**EXCERPT TO READ:**
--- START ---

One Way Street is a 1950 American film noir crime film directed by Hugo Fregonese and starring James Mason, Märta Torén and Dan Duryea. The crime film takes place mainly in Mexico.

Plot
Dr. Frank Matson, a physician, steals $200,000 from the henchmen of mob boss John Wheeler, after a robbery that Wheeler has pulled off along with Ollie, a member of his gang. Forced to go on the run, Matson also takes Wheeler's girlfriend Laura Thorsen with him.

After hiding out in Mexico, word gets back to Matson that Wheeler knows where he is. He and Laura return to Los Angeles planning to return the money, only to find Wheeler has been shot by Ollie. About to meet the same fate, Matson produces a gun and kills Ollie instead.

Laura is waiting for him at a cafe. As they leave, Matson turns to go phone the airline to get away with Laura, but is hit by a car coming down the one-way street.

--- END ---

**PROBLEM REQUIREMENTS:** Using the film summary, explain in one to three sentences why Matson and Laura leave Mexico for Los Angeles.

**RECORDED INFORMATION:**
--- START ---

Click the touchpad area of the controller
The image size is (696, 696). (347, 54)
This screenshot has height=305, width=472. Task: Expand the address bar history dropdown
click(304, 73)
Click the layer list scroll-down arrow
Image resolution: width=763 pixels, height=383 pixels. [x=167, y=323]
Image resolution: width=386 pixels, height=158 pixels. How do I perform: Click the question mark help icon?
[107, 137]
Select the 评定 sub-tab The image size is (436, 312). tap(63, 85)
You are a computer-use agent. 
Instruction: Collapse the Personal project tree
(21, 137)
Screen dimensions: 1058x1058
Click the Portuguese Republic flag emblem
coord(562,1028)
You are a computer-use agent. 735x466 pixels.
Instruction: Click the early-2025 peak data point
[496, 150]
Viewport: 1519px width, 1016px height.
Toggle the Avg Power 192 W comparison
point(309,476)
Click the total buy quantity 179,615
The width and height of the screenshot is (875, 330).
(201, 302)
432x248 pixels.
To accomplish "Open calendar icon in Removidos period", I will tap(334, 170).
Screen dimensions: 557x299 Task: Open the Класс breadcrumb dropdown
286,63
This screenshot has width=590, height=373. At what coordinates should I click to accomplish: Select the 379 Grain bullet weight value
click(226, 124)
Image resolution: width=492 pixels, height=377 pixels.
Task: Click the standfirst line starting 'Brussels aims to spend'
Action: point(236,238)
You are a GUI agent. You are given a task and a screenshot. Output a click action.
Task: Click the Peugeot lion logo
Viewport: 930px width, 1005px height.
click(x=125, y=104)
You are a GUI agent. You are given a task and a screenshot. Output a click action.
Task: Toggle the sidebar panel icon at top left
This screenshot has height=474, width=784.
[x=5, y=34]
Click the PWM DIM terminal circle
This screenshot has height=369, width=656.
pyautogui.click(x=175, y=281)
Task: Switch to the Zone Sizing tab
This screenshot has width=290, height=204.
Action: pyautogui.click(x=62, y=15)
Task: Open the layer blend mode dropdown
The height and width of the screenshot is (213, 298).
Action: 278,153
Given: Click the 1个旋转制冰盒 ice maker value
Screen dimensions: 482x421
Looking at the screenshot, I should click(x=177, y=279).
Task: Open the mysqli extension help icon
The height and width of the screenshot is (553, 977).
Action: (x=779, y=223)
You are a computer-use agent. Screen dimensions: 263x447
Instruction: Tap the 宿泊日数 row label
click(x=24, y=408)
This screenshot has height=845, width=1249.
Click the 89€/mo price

--- END ---

**FINISHED EXERCISE:** Word reaches Matson that Wheeler knows where he is hiding out in Mexico. He and Laura therefore return to Los Angeles, planning to give the money back.